D’une part, les vives condamnations unilatérales de l’opération terroriste par les dirigeants occidentaux et leurs propos qu’« Israël a le droit de se défendre », prononcés aussi par la dirigeante européenne Ursula von der Leyen, seraient irréprochables dans leur nature même; mais lorsqu’ils s’adressent au régime d’extrême droite Netanyahou, ils font craindre les pires exactions, prévues par la Turquie et la Russie qui ont essayé de les contrer par leur appel à la modération dans la répression israélienne. On ne pouvait pas compter sur Bob Rae, notre représentant canadien à l’ONU pour les imiter.
L’autre danger est de voir le Hezbollah libanais entrer dans la conflagration, ainsi que son commanditaire iranien — on voyait les Iraniens danser dans les rues à la vue à la télévision de l’attaque palestinienne. Le mouvement Hamas ou Harakat al-Muqanam al-Islamiya connu depuis 1987 (depuis 2002, le Canada le considère comme une entité terroriste) règne sans opposition démocratique sur deux millions d’habitants dont plus du tiers vit nettement sous le seuil de pauvreté. Comment ne pas se révolter quand ils s’entassent dans une région coincée entre Israël, l’Égypte et la mer Méditerranée où les navires palestiniens sont à peu près interdits, une superficie bien moindre que l’île de Laval?
Deux anciens diplomates invités, Ferry de Kerckhove et Jean-François Lépine, ont, malgré leur crainte de voir ces actes de guerre de part et d’autre s’étendre, produit une analyse la plus raisonnée possible. Et le lendemain Raymond Saint-Pierre et Sabrina Myre ont poursuivi ce travail de qualité.
En ressort le constat que nul n’attendait une telle attaque coordonnée et sophistiquée le jour du sabbat qui semble avoir pris par surprise les experts-espions pourtant renommés du Mossad. M. Lépine qui était en poste à Jérusalem lorsque la première intifada a éclaté a blâmé l’inertie israélienne, après le meurtre de leur dirigeant Yitzhak Rabin par un extrémiste de droite furieux des accords d’Oslo, car Israël n’a hélas présenté aucune offre conséquente aux dirigeants modérés de Palestine, laissant le champ libre aux islamistes fanatisés de Gaza, rendus furieusement désespérés par les attaques de colons juifs illégaux auteurs de meurtres en Palestine et restés impunis dans les dernières années.

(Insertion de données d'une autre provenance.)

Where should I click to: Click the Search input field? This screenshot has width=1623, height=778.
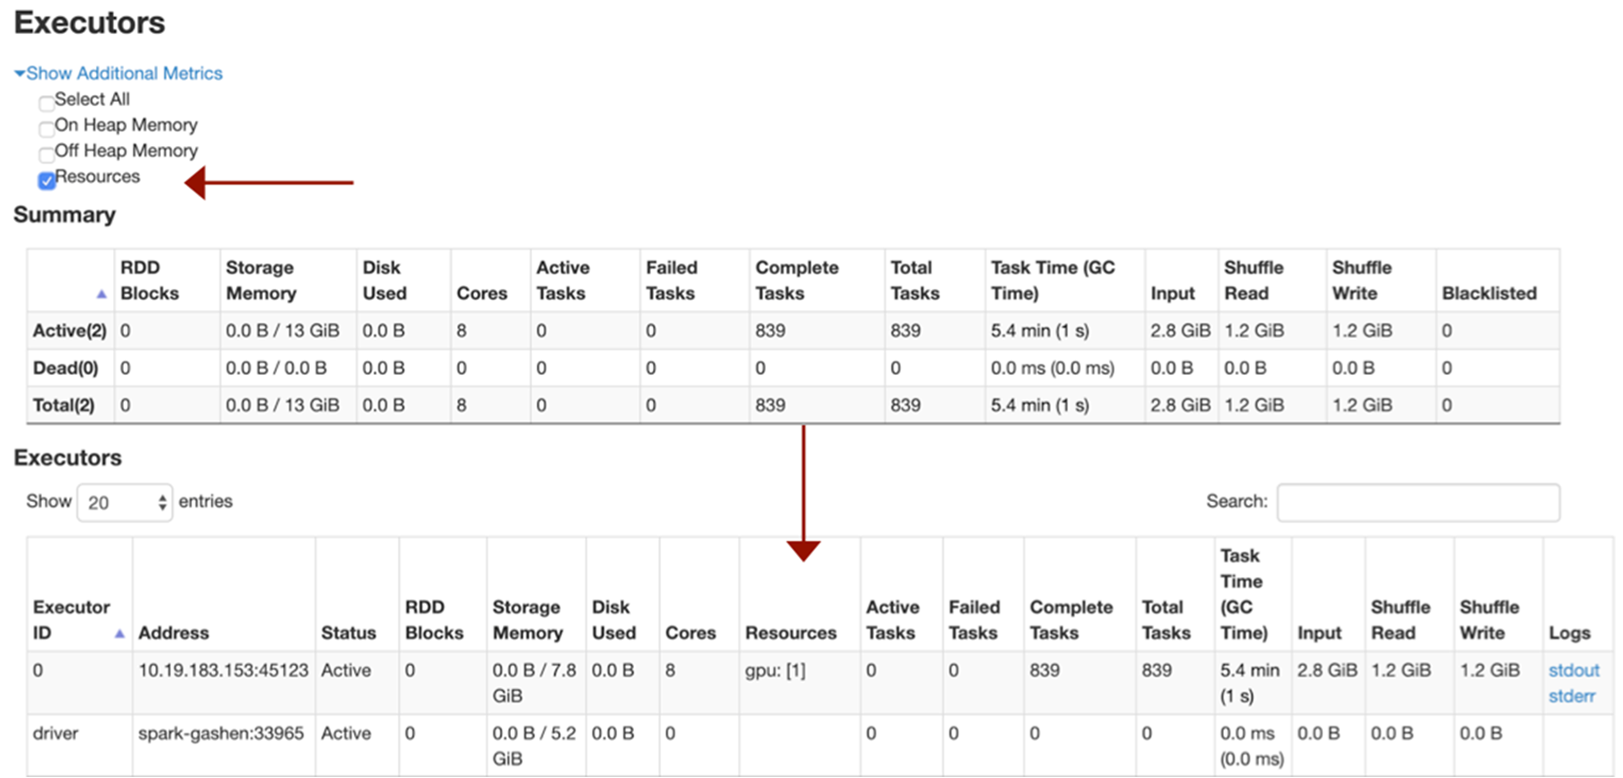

Les deux diplomates craignent une riposte sanglante de la part d’Israël, qui ne viendra sans doute pas avant que les cinquante-trois otages que le Hamas revendique avoir saisis au cours de leur attaque soient libérés. On connaît le prix qu’Israël accorde traditionnellement aux otages, tant civils que militaires ou policiers.
Au lieu de lancer des anathèmes, les dirigeants occidentaux ne pourraient-ils pas profiter de cette période entre-deux pour tenter une opération sinon de paix, du moins de cessez-le-feu et de suspension des hostilités?
Également sur LCN le matin du 10 octobre on peut entendre une entrevue avec France-Isabelle Langlois d’Amnistie internationale Canada (francophone).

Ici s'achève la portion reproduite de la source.